Friday, October 19, 2012

Best Practice when XML Content Writing to Files

For performance, there are many developers who create XML content using traditional StringBuffer or StringBuilder by appending values with start and end tags. This has a performance advantage than using a XML Library API to generate XML both memory wise as well as Computation wise.
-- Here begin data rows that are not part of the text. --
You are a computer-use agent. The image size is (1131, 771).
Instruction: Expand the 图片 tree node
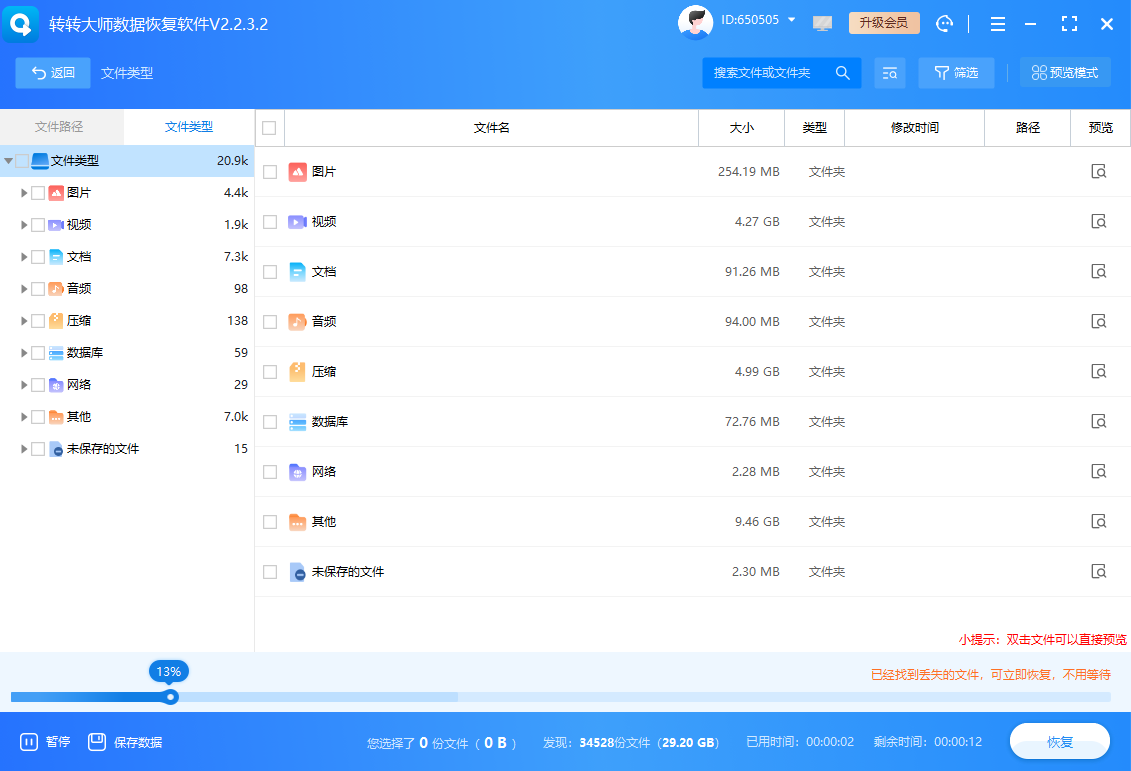(x=24, y=192)
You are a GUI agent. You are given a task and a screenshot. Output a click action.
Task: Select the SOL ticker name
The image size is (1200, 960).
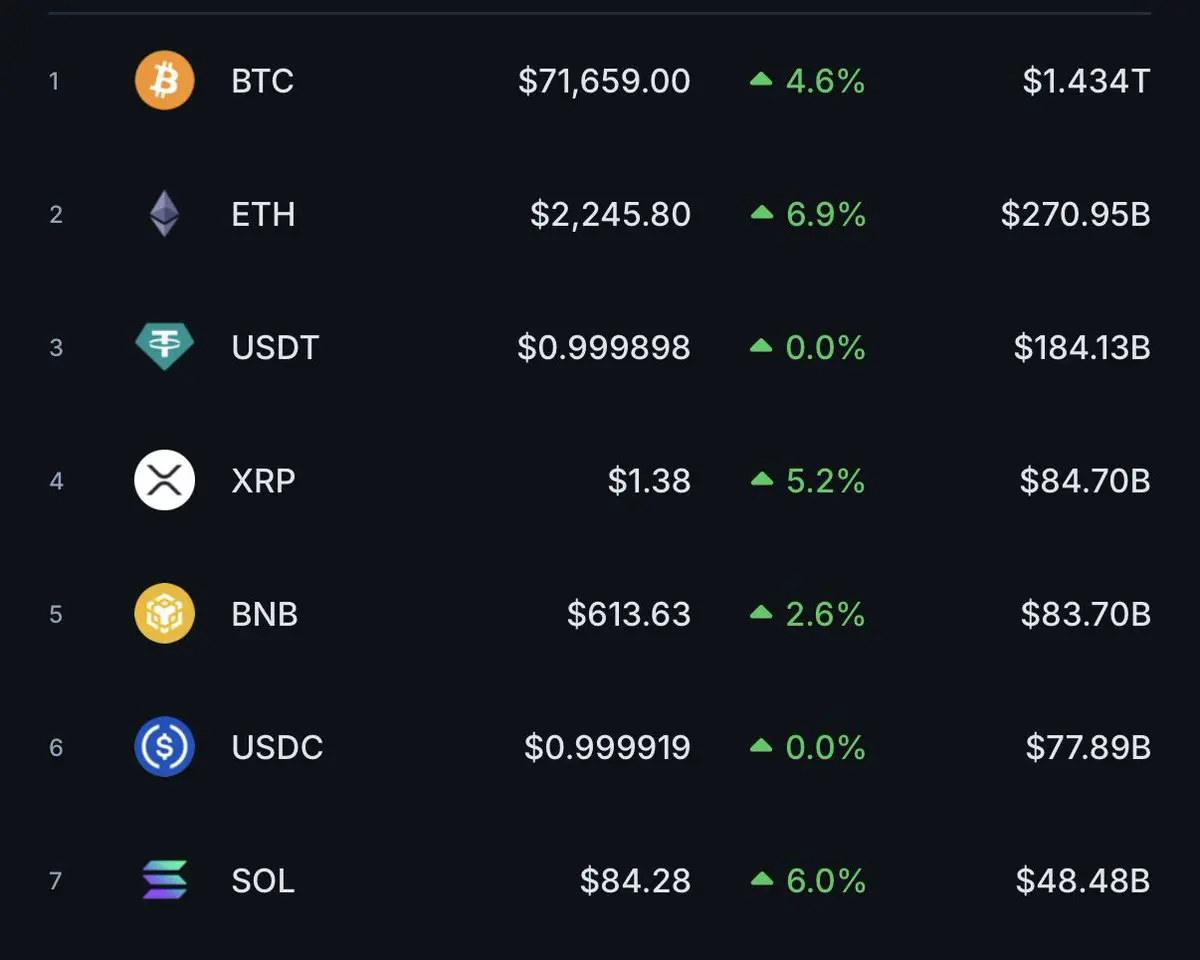pyautogui.click(x=263, y=880)
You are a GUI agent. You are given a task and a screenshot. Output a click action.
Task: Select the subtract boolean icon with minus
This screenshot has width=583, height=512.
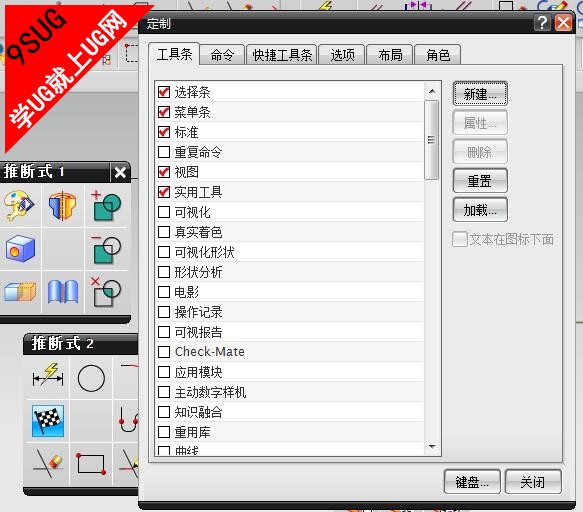pyautogui.click(x=106, y=249)
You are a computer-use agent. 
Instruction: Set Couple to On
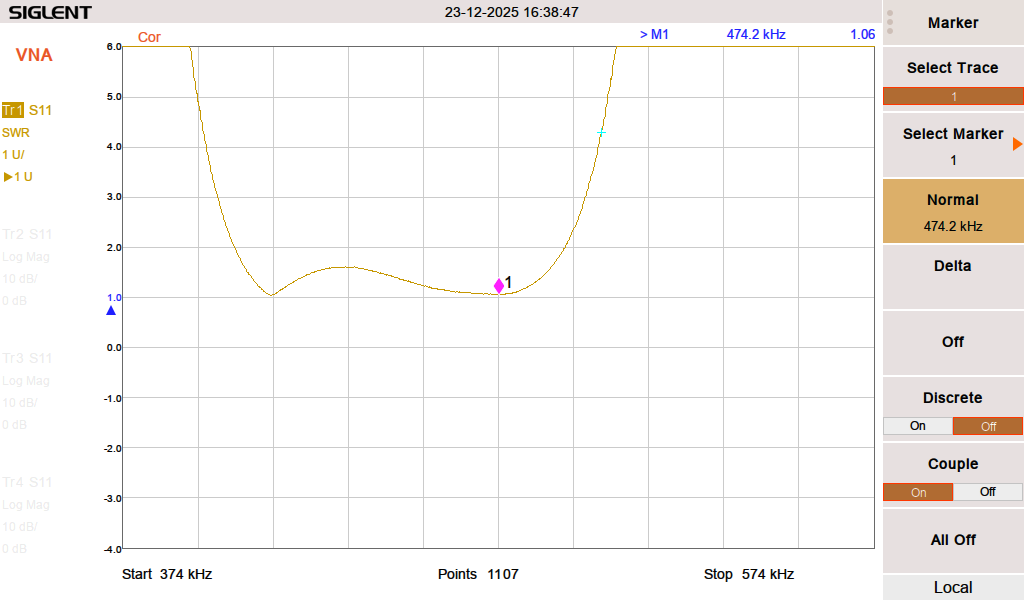click(x=917, y=492)
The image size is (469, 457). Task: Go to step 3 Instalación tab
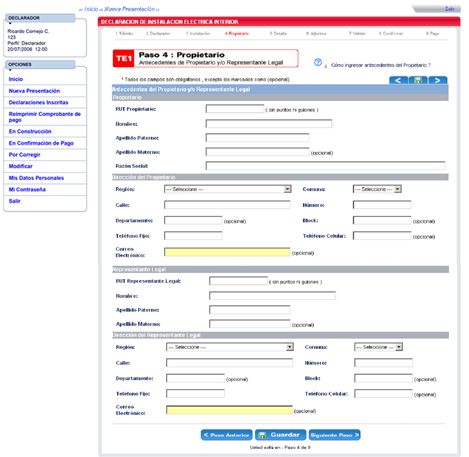pos(198,34)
But many developers don't know a side effect which can occur by using this method.

For example if you create the XML content by appending strings and use the following

        StringBuilder xml = new StringBuilder("<?xml version=\"1.0\" encoding=\"UTF-8\"?>");
        xml.append("<envelope>");
        xml.append(String.format("<header>%s</header>", "Important"));
        xml.append(String.format("<body>%s</body>", "Hello, World!"));
        xml.append("</envelope>");
        BufferedWriter bw = null;
        try {
            bw = new BufferedWriter(new FileWriter("message.xml"));
            bw.write(xml.toString());
        } catch(Exception e) {
            e.printStackTrace();
        } finally {
            try {
                if(bw != null) {
                    bw.close();
                }
            } catch (IOException e) {                
                e.printStackTrace();
            }
        }

The above code will work as long as for content of XML you have Characters which are accepted by the default character set of the Operating System you used to execute this code with. If the character set is not "UTF-8" as soon as you have something like this "CAFÉ" in your XML Content, the XML will be corrupted and will not be able to opened up using web browsers and cannot be parsed using any parsing API.

To fix this you can either ensure you will never have characters outside of the default character set of the Operating System or if you want "UTF-8" by any means, you can change the content writing as following which will fix the issue.

        try {
            FileOutputStream fos = new FileOutputStream("message.xml");
            bw = new BufferedWriter(new OutputStreamWriter(fos, "UTF8"));
            bw.write(xml.toString());
        } catch(Exception e) {
            e.printStackTrace();
        } finally {
            try {
                if(bw != null) {
                    bw.close();
                }
            } catch (IOException e) {                
                e.printStackTrace();
            }
        }

In this scenario we are explicitly saying that we need the content to be written in UTF8 Character set using OutputStreamWriter.

Friday, October 5, 2012

Usage of ThreadLocal in Java

The ThreadLocal class is an important yet often neglected class in the java default library. Many developers don't understand the usage of this class so this is my attempt to explain it.

The definition of this class in official javadoc is

"This class provides thread-local variables. These variables differ from their normal counterparts in that each thread that accesses one (via its get or set method) has its own, independently initialized copy of the variable"

So according to the definition if an Instance of ThreadLocal variable is accessed by different threads each thread will get a copy of the variable which is not shared or visible by other threads. Simply put this class enables Thread confinement of variables. The usual approach developers use to have independent variables in different threads is they initialize and assign each thread an object instance which implements Runnable or extends Thread where the required variable is an instance variable in that object. 

But ThreadLocal is ideal where you want to initialize one object and assign them to different threads yet have independent variables. The following example shows the class at work.

public class ThreadLocalTest implements Runnable {
    private static ThreadLocal<Integer> no = new ThreadLocal<Integer>() {
        public Integer initialValue() {
            return 0;
        }
    };
    
    public static void main(String[] args) {
        Thread t1 = null;
        // Single Object
        ThreadLocalTest test = new ThreadLocalTest();
        for(int i=0;i<10;i++) {
            // test object is used in 10 Threads
            t1 = new Thread(test);        
            t1.start();
        }        
    }
    
    public void run() {
        System.out.printf("Before %s : %d\n", Thread.currentThread().getName(), no.get());
        no.set(no.get() + 1);
        System.out.printf("After %s : %d\n", Thread.currentThread().getName(), no.get());
    }
}

Only one object is created and used in 10 different threads yet each thread has its own initialized variable 'no'.